職場でひとりぼっちになっているなと感じることで自信がなくなるのであれば、積極的に話しかけることが課題であることがわかります。

 

「やる気×仲間を巻き込む」を具体化すると、「リーダー的な存在になってチームを盛り上げること」になります。今の仕事でまだ経験が浅いからリーダー役はまだ先の話という人であれば、そうなっている自分の姿をイメージすることが自信を作るでしょう。

 

「積極的×教える」を具体化すると、「自分より後から入ってきた人に積極的に仕事を教える」になります。まだこの仕事を初めて1年しか経っていないという人でも新入社員より先輩です。
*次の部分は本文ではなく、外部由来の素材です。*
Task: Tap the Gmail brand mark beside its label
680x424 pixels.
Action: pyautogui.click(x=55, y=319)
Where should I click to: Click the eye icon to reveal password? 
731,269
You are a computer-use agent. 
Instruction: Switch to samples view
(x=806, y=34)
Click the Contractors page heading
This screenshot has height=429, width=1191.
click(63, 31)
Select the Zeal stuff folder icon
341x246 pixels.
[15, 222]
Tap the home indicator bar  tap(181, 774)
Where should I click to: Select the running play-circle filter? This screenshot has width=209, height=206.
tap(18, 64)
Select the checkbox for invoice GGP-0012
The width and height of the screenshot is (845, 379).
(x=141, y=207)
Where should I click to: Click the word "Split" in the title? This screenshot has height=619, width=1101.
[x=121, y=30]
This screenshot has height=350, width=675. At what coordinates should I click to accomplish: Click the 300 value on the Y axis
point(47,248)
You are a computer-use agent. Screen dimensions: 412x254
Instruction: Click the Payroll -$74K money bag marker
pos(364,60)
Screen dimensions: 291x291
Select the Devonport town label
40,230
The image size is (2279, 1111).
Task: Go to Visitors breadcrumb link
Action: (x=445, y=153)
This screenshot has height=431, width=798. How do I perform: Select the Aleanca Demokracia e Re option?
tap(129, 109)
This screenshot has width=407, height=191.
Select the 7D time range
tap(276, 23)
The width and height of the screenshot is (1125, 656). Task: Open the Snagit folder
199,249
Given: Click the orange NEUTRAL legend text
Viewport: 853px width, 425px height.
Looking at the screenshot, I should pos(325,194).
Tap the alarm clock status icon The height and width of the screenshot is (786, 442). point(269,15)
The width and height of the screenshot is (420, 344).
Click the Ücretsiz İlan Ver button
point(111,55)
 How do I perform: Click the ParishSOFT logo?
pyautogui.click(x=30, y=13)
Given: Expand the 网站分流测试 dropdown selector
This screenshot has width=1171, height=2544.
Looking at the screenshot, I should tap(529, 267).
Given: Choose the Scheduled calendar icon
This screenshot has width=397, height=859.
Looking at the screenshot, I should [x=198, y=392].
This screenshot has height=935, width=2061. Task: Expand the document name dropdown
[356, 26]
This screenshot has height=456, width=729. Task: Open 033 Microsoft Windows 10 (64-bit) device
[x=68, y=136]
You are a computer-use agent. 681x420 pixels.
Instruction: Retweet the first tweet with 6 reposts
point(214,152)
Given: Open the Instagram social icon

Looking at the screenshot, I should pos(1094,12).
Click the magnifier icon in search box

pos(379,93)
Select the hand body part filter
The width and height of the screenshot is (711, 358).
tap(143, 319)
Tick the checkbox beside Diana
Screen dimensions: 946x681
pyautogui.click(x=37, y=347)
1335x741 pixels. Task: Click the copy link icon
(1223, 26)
それに教えているときのほうが人は成長しているものです。教えることが自信を作るのであれば、後輩にどんどん教えて自信を付けましょう。

 

Step4その行動を継続する

残念ながら今すぐに自信を持つということはできないと思います。

過去の経験を思い出すことで、「自分は存在していていいんだ。価値のない人間ではない」という自己肯定感は作れるでしょう。しかしそれだけでは自信満々というのは難しいです。

 

ただひとつ言えることは、時間をかけて作った自信はそう簡単には崩れないということです。だから自信を作る行動を継続しましょう。

 

最後に

「根拠のない自信を持ちましょう」という言葉をよく聞くと思います。根拠のない自信を否定するつもりはありませんが、僕は何もないところに自信は生まれないと思っています。自信を作るものはやはり継続なのです。

 

時間がかかるのは大変だなと思うかもしれませんが、短時間で作った自信はもろいです。

「根拠のない自信を持ちましょう」という人は「根拠のある自信は根拠となるものがなくなったら自信がなくなる」という意見を持っています。僕は否定するつもりはありません。

 

ですが自信とは過去の経験が作る結果です。人と比べることで自信を付けている人はその自信がなくなる可能性がありますが、成長体験や自己肯定感から自信を作れば、その自信はなくなりません。成長体験から自信を作ってほしいと思います。

 

そして1年後にこの質問を自分にしてみましょう。

・この1年で新しく覚えたことは何ですか?

・この1年でのBeforeとAfterは何ですか?

 

まとめ

・自信を持つために4つのステップがある。

 

・Step1成長体験を思い出し、具体的に何をしたか箇条書きにする。

 

・Step2成長体験を抽象化してキーワードを2つ見つける。

 

・Step3抽象化したものを具体化して今できることを考える。

 

・Step4その行動を継続する。

 

・継続が自信を作る。

 

・成長体験や自己肯定感から自信を作れば、その自信はなくならない。